I have a question regarding process control with the use of multivariate regression.

The setup is as follows: say we have some data, representing the results of a plant process. Specifically, several continuous variables $\{x_1,\ldots,x_n\}$ represent inputs of the process (and we can control directly only $x_1, x_2, x_3$) and there is a continuous dependent variable $y$ being the result of this process. Our goal is to model the dependence and to control $y$ with the help of $x_1, x_2, x_3$. So, given real data, to model this dependence we can build the multiple regression with $y=\sum \alpha_i x_i$.

However, to control $y$ with $x_1, x_2, x_3$, it seems better to "reverse" the problem, i.e. to build multivariate regression: the independent variables (inputs) are now $\{x_4,\ldots,x_n,y\}$ and we predict the values of $x_1, x_2, x_3$ to be applied in order to obtain $y$.

And now for the main part: suppose there are some constraints on the inputs $x_1, x_2, x_3$, e.g. we may be forced to put $x_3$ or $\frac{x_1}{x_2}$ equal to some values. In other words, sometimes we might not be able to freely adjust the inputs in order to obtain given value of $y$, but still we want to be as close to $y$ as possible, so it seems like an optimization problem. The question: how such constraints could be introduced in the model?

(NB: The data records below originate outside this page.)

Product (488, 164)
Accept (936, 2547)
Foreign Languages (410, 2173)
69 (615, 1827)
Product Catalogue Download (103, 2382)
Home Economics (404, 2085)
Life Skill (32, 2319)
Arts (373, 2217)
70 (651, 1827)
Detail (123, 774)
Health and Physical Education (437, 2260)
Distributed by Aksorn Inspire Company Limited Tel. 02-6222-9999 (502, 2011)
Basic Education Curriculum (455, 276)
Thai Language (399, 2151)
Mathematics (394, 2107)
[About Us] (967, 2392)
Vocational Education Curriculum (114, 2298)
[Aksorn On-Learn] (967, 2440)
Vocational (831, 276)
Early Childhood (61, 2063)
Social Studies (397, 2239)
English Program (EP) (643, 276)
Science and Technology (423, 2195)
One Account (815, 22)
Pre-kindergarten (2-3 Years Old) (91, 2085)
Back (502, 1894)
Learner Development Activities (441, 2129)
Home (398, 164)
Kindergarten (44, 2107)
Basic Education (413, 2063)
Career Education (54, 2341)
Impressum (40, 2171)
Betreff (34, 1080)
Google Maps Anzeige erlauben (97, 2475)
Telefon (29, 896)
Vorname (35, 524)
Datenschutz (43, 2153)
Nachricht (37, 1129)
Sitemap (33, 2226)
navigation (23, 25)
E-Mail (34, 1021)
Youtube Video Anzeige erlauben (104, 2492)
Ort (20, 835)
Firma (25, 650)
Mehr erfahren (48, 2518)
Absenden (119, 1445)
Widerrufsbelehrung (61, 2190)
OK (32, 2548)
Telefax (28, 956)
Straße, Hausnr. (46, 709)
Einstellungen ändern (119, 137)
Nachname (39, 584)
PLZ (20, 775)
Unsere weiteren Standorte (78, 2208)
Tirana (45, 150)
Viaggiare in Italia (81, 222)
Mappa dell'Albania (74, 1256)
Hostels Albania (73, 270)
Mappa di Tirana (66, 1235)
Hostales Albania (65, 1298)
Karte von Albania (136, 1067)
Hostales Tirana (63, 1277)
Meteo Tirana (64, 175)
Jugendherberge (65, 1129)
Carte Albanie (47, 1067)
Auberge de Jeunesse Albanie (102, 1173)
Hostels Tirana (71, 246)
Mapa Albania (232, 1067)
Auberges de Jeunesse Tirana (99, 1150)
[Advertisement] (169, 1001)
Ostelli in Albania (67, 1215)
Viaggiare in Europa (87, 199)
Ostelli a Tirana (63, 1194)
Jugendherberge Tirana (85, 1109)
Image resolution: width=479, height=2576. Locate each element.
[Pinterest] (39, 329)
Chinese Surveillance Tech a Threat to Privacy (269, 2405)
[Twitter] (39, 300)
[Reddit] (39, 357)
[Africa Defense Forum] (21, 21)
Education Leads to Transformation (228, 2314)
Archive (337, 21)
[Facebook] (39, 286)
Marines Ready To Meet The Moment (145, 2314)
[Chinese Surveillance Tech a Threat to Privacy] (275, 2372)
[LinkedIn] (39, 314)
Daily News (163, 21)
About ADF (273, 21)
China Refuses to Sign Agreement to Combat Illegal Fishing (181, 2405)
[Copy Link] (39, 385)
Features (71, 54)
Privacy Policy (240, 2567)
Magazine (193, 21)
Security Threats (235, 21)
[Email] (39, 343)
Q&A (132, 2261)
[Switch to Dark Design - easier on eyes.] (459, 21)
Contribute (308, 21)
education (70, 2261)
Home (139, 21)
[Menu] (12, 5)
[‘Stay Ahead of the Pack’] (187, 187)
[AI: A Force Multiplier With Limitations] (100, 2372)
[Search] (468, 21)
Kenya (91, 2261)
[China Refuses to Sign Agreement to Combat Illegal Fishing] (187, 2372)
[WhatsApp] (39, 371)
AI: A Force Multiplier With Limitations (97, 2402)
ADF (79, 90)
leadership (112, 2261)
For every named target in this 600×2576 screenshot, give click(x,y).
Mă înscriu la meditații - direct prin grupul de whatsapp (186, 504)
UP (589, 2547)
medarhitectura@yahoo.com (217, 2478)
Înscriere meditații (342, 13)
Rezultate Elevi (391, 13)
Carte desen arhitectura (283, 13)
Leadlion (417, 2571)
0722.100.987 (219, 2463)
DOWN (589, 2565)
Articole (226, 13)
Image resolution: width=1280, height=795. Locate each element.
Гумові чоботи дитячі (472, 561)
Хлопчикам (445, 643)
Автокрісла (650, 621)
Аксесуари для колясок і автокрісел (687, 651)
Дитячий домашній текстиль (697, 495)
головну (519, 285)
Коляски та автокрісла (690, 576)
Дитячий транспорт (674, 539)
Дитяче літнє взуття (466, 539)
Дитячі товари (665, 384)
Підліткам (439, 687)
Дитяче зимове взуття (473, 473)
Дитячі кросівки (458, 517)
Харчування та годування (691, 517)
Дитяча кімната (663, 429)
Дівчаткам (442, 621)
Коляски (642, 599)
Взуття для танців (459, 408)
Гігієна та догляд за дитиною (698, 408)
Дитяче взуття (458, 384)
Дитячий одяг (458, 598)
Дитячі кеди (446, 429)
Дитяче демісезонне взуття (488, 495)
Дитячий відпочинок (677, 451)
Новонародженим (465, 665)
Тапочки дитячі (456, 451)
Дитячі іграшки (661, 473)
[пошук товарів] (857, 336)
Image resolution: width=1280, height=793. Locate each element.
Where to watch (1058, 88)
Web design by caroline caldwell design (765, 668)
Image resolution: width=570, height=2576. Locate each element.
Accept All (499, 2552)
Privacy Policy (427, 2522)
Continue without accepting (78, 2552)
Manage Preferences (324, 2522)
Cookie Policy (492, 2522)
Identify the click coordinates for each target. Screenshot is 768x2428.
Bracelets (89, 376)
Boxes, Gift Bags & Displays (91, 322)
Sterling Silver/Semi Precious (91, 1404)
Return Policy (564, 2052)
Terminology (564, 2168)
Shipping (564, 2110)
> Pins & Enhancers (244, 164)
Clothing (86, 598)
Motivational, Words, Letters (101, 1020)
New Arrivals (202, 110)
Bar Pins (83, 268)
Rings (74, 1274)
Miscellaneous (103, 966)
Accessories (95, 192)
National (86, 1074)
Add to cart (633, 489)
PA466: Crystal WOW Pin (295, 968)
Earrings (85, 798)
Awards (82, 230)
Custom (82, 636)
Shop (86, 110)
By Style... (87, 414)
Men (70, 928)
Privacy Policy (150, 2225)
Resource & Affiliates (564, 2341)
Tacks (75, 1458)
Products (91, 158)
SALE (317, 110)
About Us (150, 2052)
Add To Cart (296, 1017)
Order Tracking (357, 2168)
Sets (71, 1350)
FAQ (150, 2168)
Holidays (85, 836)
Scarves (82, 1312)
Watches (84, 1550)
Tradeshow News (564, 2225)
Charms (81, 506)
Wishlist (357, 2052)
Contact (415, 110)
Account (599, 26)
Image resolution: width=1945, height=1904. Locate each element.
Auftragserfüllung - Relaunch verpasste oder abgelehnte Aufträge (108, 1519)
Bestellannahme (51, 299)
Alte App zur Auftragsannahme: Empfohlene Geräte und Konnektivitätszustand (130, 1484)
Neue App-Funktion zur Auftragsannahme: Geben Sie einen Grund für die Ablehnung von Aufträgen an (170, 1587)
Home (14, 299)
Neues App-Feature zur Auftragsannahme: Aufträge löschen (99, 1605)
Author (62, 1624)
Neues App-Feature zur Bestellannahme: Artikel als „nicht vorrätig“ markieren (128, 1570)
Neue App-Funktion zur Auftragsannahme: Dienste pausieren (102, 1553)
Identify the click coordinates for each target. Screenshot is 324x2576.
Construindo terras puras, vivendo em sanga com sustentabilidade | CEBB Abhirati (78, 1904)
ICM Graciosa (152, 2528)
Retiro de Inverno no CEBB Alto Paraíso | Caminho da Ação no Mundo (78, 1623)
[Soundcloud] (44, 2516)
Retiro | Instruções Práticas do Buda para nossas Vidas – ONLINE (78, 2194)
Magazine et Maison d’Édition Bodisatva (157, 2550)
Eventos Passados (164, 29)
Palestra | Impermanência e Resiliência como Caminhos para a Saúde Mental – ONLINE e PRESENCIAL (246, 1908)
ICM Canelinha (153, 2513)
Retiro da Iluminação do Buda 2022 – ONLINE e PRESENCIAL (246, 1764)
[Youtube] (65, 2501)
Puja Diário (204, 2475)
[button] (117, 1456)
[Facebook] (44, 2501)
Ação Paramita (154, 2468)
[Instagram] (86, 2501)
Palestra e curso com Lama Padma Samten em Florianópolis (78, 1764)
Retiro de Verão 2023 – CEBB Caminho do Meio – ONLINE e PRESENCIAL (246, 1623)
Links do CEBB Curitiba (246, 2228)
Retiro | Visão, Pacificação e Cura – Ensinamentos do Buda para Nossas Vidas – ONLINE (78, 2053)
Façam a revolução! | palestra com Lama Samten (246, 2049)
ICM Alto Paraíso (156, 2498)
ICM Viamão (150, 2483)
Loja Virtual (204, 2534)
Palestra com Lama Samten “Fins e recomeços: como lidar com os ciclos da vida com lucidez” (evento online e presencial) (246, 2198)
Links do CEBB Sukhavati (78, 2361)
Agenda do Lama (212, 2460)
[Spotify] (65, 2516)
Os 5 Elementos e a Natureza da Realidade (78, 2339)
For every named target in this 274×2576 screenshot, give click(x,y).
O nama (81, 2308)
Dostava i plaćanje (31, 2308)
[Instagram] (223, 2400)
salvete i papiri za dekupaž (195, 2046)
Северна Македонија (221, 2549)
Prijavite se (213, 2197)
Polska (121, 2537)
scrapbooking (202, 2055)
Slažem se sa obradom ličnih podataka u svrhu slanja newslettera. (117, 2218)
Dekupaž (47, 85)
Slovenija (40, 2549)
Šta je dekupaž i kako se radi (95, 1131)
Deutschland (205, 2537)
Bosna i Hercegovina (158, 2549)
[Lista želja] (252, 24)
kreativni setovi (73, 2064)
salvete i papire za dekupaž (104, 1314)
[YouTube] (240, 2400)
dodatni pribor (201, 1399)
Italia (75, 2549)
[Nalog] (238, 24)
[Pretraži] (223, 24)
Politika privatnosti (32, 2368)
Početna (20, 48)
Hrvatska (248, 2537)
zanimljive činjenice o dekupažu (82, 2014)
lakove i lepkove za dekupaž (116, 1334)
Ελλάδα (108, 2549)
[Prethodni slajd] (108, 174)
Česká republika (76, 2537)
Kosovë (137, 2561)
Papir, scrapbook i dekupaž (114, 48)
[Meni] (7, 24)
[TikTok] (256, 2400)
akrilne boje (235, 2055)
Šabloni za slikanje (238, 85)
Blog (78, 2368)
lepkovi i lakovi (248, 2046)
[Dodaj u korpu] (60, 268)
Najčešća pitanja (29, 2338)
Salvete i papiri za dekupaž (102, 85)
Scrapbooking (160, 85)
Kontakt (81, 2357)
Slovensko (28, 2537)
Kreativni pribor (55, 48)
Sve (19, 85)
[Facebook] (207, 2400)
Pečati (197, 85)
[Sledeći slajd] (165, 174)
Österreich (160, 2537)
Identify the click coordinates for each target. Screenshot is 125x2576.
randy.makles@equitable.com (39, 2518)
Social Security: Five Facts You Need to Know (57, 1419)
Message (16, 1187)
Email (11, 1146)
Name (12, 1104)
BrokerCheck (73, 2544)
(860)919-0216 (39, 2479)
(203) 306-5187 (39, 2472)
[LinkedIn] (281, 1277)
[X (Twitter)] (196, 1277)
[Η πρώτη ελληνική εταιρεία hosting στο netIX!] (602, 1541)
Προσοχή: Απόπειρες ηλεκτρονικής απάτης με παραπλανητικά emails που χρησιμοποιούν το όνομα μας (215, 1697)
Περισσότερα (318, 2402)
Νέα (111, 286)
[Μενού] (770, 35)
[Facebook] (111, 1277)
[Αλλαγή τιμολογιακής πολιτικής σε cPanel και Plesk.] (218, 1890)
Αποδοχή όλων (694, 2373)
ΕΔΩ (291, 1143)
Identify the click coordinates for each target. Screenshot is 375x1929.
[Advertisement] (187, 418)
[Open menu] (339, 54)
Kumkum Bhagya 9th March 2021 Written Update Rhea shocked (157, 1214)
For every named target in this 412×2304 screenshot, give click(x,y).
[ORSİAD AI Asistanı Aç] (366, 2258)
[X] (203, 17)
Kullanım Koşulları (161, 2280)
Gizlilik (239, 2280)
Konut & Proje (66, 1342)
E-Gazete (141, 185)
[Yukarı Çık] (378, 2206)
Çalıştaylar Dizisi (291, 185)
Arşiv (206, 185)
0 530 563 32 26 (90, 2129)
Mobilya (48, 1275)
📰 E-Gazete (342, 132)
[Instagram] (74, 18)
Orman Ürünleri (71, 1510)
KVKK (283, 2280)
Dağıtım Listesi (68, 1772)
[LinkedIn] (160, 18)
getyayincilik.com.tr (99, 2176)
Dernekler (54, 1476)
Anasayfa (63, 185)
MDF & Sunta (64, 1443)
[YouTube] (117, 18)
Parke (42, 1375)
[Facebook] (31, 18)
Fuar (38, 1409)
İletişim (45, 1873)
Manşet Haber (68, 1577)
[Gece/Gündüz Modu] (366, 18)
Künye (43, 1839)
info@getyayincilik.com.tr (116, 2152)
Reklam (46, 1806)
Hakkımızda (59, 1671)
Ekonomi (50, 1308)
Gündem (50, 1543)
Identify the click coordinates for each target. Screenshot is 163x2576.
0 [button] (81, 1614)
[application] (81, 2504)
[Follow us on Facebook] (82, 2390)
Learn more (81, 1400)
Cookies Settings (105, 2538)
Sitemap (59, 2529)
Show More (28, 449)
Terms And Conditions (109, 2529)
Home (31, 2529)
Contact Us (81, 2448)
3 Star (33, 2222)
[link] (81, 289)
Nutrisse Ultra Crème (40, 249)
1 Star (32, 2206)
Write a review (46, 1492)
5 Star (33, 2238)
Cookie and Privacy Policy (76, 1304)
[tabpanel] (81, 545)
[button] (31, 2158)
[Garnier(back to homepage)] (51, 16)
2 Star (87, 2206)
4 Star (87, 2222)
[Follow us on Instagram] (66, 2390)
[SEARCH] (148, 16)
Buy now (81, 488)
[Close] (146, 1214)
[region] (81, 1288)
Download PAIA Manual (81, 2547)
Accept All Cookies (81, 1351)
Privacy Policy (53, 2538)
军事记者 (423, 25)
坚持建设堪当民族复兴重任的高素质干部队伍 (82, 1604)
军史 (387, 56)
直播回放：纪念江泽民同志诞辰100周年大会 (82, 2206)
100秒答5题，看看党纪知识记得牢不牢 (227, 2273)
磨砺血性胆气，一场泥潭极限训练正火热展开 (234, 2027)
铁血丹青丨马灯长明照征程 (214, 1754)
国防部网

Let me rephrase the problem by means of a particular constraint $x_1/x_2=u$. Given the model $(x_1, x_2, x_3) = f(x_4,\ldots,x_n, y)$, it has been obviously trained on samples with various values of $x_1/x_2$; for simplicity, suppose that a half of samples has $x_1/x_2\approx 1$ and the other half $x_1/x_2\approx 2$, and these ratios were set during production due to some process-specific constraints, such as availability of quantities $x_1, x_2$ through time.

Now, let's assume the tuple $(x_4,\ldots,x_n, y)$ is such that the model gives $f(x_4,\ldots,x_n, y)=(x_1, x_2, x_3)$ with $x_1/x_2\approx 1$, but due to practical reasons we insist on input $(x'_1, x'_2, x'_3)$ with $x'_1/x'_2=2$.

In that case, can we find $(x'_1, x'_2, x'_3)$ that is optimal, i.e. such that $(x'_1, x'_2, x'_3, x_4, \ldots, x_n)$ gives $y'$ that minimizes $(y-y')^2$? A wild guess would be to use a multiple regression $y=\sum \alpha_i x_i$ and then minimize an objective function $(y-y')^2$ w.r.t. $(x_1,x_2,x_3)$ with $x_1/x_2=2$, or perhaps there is another useful strategy?


1 Answer 1


Sounds like you might already have a model $(x_1,x_2,x_3)=f(x_4,\ldots,x_n,y;\hat\theta)$, so I'll just talk about the constraints.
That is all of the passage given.